“[Question:] Should zazen be practiced by laymen and lay-women, or should it be practiced by home leavers alone?
[Dogen's answer:] The ancestors say, "In understanding buddha dharma, men and women, noble and common people are not distinguished.”
Source: The Essential Dogen: Writings of the Great Zen Master
“When we have difficulties, we might start to practice zazen to find a way out. Some people seek worldly success with meditation, using it as training in concentration, spontaneity, or bravery. Others aspire to be released from everyday life by some kind of enlightenment experience. Either way, we search because we feel a lack.
When we practice zazen with this attitude, what happens in our minds is the same as when we struggle for fame and profit. As long as we practice zazen with seeking mind, we create samsara within our practice.”
Source: The Zen Teaching of Homeless Kodo
“Zazen should not be defiled by our desires—even the desire for enlightenment or becoming a buddha.”
Source: The Zen Teaching of Homeless Kodo
“Even if we don't become an expert—always prepared, refined, and elegant like a veteran swordsman, virtuoso Noh actor, or tea master—we're fine, aren't we? What's wrong with toddling and limping along the path of life practicing zazen?”
Source: The Zen Teaching of Homeless Kodo
“Because I practiced good-for-nothing zazen with devotion, I felt my life was justified. Yet this intensity of practice was possible only when I was young, strong, and healthy. In this way I discovered arrogance in a deep layer of my mind.”
Source: The Zen Teaching of Homeless Kodo
“Just sitting, which is good for nothing, is the ultimate posture of freedom from greed.”
Source: The Zen Teaching of Homeless Kodo
“Thirty minutes of sharp, alert sitting is far more beneficial than an hour of sleepy, dull zazen.”

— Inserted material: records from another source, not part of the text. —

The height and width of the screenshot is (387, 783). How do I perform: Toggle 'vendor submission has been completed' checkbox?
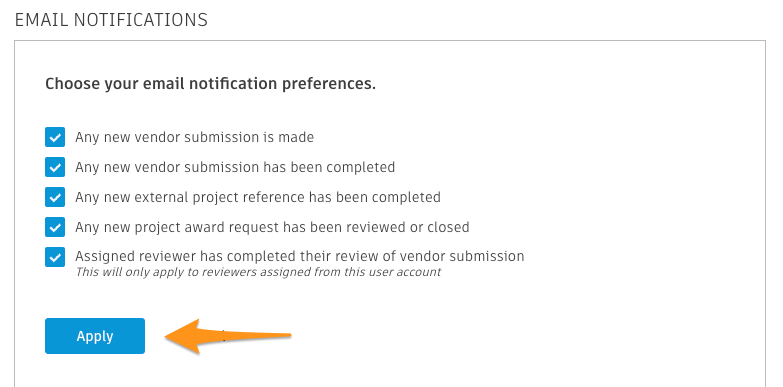(x=55, y=167)
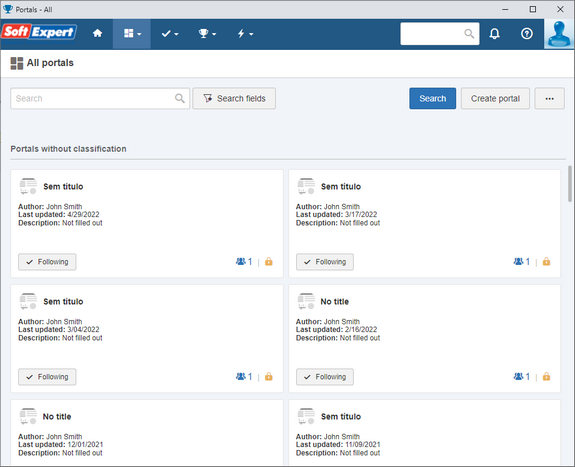
Task: Click the magnifier in the top navbar search
Action: pyautogui.click(x=469, y=34)
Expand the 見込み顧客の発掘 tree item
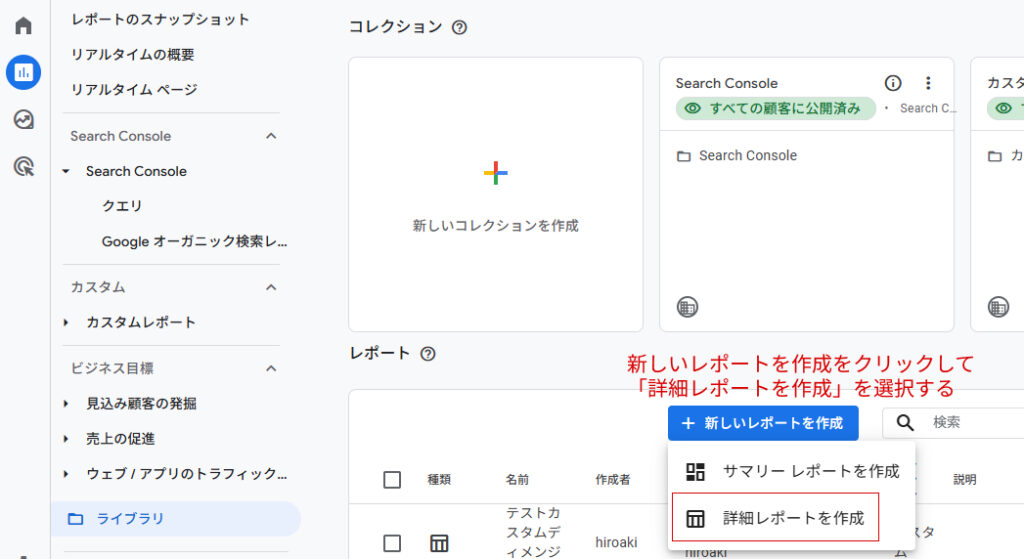The image size is (1024, 559). point(66,404)
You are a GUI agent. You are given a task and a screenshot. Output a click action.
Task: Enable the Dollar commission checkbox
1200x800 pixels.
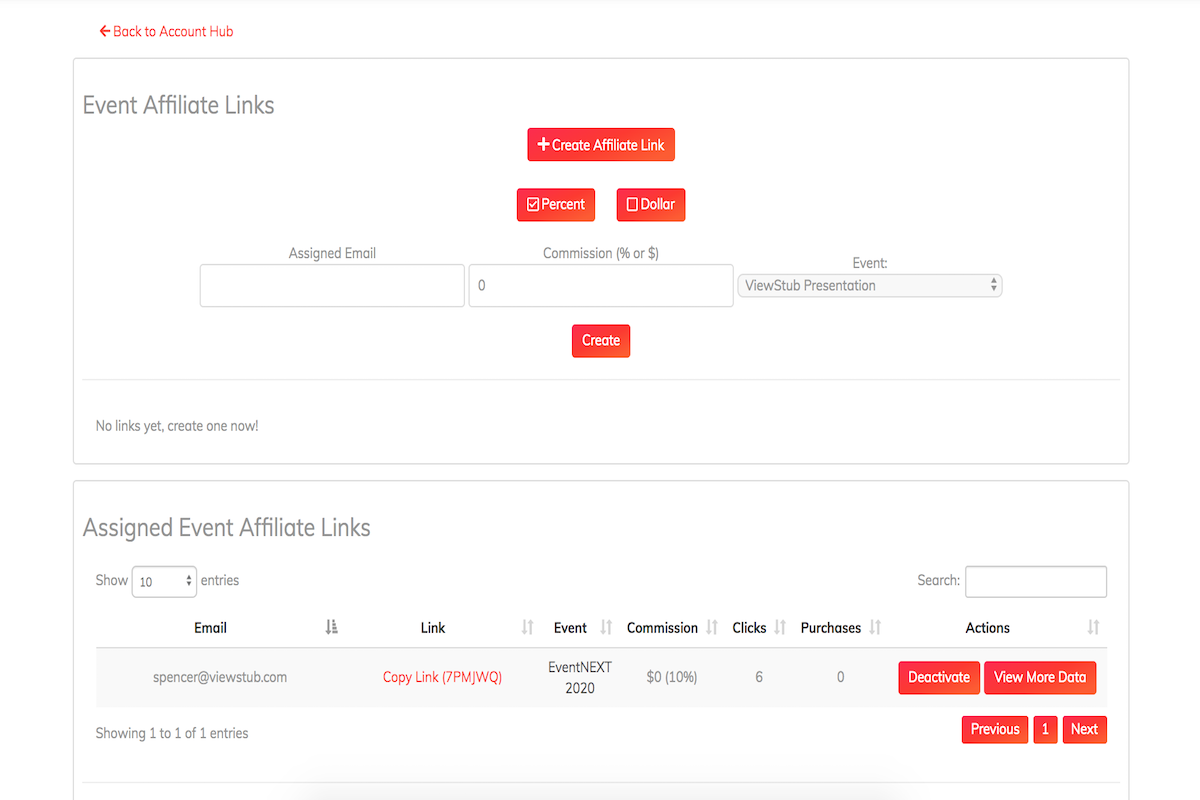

Source: Zen: The Authentic Gate
“Many people wonder about the optimal length for a period of zazen. Sitting a short period of time is by no means less effective than a longer period. Zazen has worth and merit in itself, no matter how long one sits. Sitting from morning to night is not necessarily the best meditation. If you sit for a short period of time, you receive benefit from that sitting, and if you sit for a long period of time, you also benefit.”
Source: Zen: The Authentic Gate
“Apathy isn't a private solution for a public problem
It's a coping mechanism”
“Beginners who sit on their own should start with periods of five minutes and gradually work up to about twenty-five or thirty minutes for a single sitting.”